> [READING PASSAGE]:
══════

West New Brighton is served by the New York City Fire Department (FDNY)'s Engine Co. 156, located at 412 Broadway, and Ladder Co. 79/Battalion 22, located at 1189 Castleton Avenue.

==Post office and ZIP Code==
West New Brighton is located within the ZIP Codes 10310 and 10301. The United States Postal Service operates the West New Brighton Station at 1015 Castleton Avenue.

==Education==
===Schools===
The New York City Department of Education operates the following public schools near West New Brighton:

- PS 18 John G Whittier (grades PK-5)
- IS 27 Anning S Prall (grades 6–8)
- PS 45 John Tyler (grades PK-5)

===Library===
The New York Public Library (NYPL)'s West New Brighton branch is located at 976 Castleton Avenue. When the branch opened in 1913, it was a sub-branch of the NYPL. The West New Brighton moved to a second location in 1918, and then to its present site in 1933.

==Transportation==
West New Brighton was served by the West New Brighton station of the Staten Island Railway's North Shore Branch until March 31, 1953. As of 2021, West New Brighton is served by the local buses and the express bus.

==Notable residents==
- Anna Leonowens, Anglo-Indian writer and educator known for being governess for the King of Siam which she chronicled while on Staten Island in The English Governess at the Siamese Court (1870) and was later made into the musical The King and I. She operated a school for girls and lived on Tompkins Place.
- Debi Rose, City Councilwoman who was born and raised in the neighborhood.
- Jeremiah O'Donovan Rossa, Irish Fenian Leader lived at 194 Richmond Terrace.

══════

> [DATA SHOWN]:
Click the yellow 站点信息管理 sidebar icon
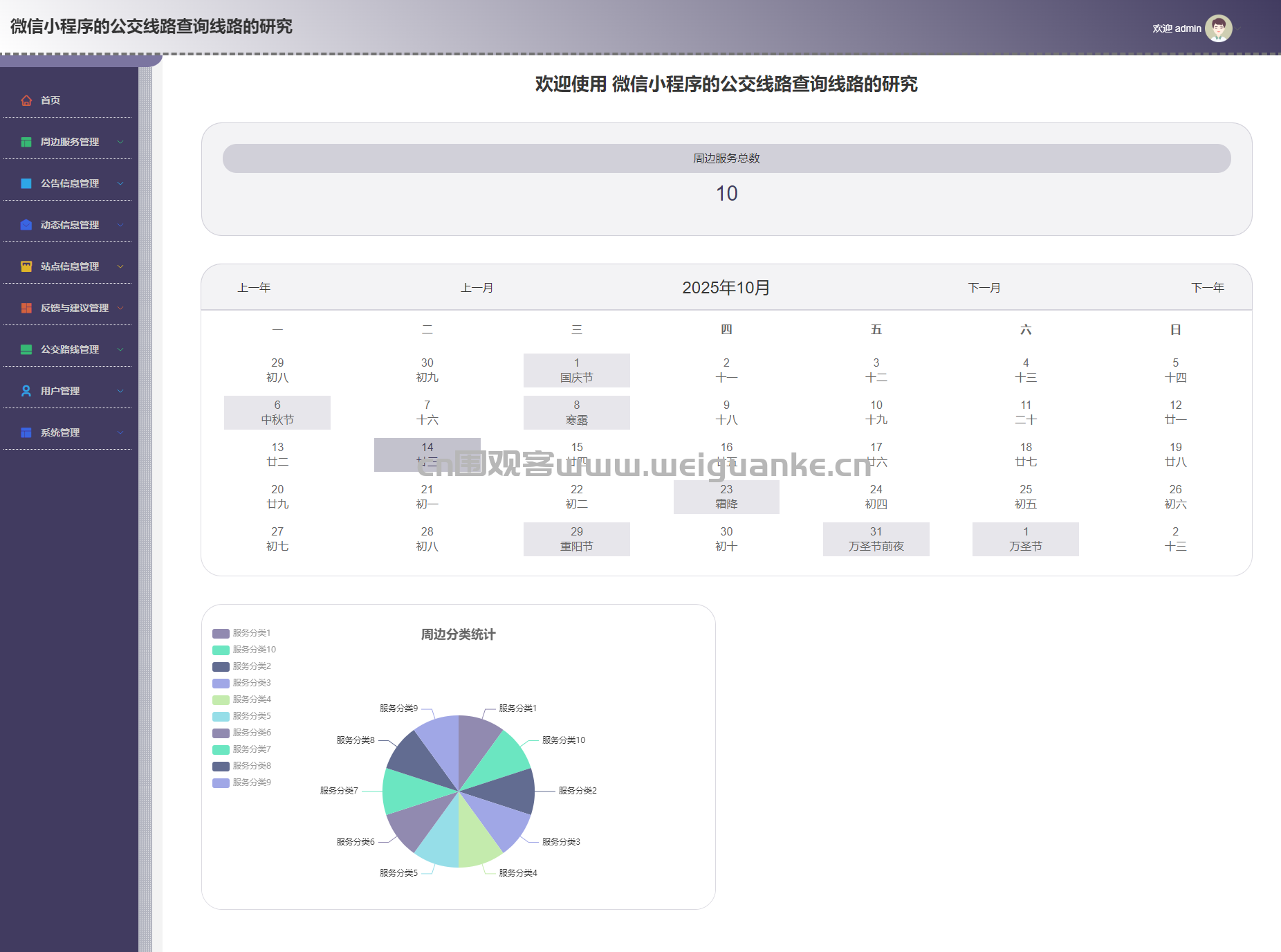This screenshot has height=952, width=1281. tap(26, 266)
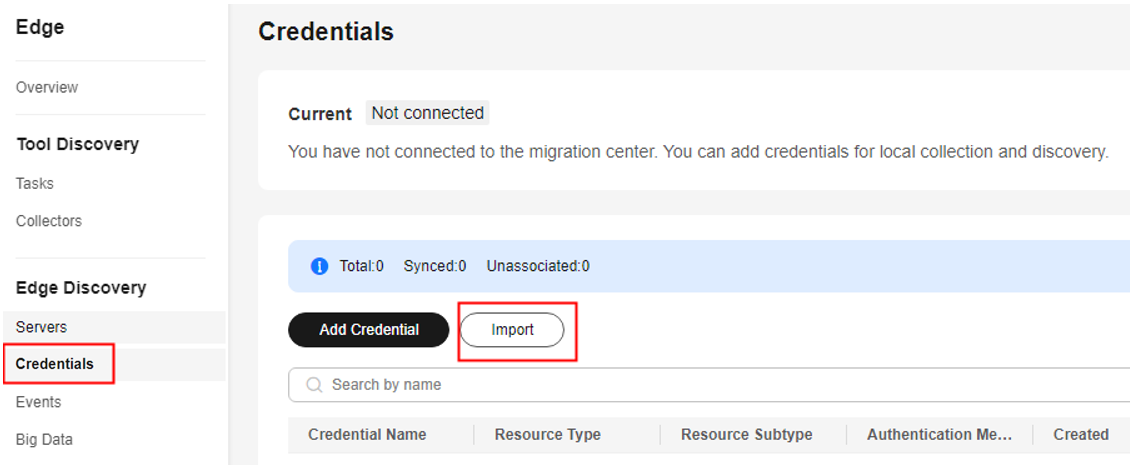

══════

> [EXERCISE 1]: Return the portion of the West New Brighton text that begins at the words "- PS 45 John" and stops after "on Tompkins Place.".
> [EXERCISE 2]: Decide whether each statement agrees with the West New Brighton text, answering yes or no and quoting the words that settle it: (a) The library branch moved to its present site in 1933. (b) Engine Co. 156 is located at 1189 Castleton Avenue. (c) Debi Rose was born in the neighborhood.
> [EXERCISE 3]: According to the West New Brighton text, what is Anna Leonowens known for? Answer in one to three sentences.
The material plays no part in this work.

> [RESPONSE BOX 1]:
- PS 45 John Tyler (grades PK-5)

===Library===
The New York Public Library (NYPL)'s West New Brighton branch is located at 976 Castleton Avenue. When the branch opened in 1913, it was a sub-branch of the NYPL. The West New Brighton moved to a second location in 1918, and then to its present site in 1933.

==Transportation==
West New Brighton was served by the West New Brighton station of the Staten Island Railway's North Shore Branch until March 31, 1953. As of 2021, West New Brighton is served by the local buses and the express bus.

==Notable residents==
- Anna Leonowens, Anglo-Indian writer and educator known for being governess for the King of Siam which she chronicled while on Staten Island in The English Governess at the Siamese Court (1870) and was later made into the musical The King and I. She operated a school for girls and lived on Tompkins Place.

> [RESPONSE BOX 2]:
(a) Yes: "and then to its present site in 1933."
(b) No: "Engine Co. 156, located at 412 Broadway"
(c) Yes: "who was born and raised in the neighborhood."

> [RESPONSE BOX 3]: She is known for being governess for the King of Siam. She chronicled that experience while on Staten Island in The English Governess at the Siamese Court (1870), which was later made into the musical The King and I.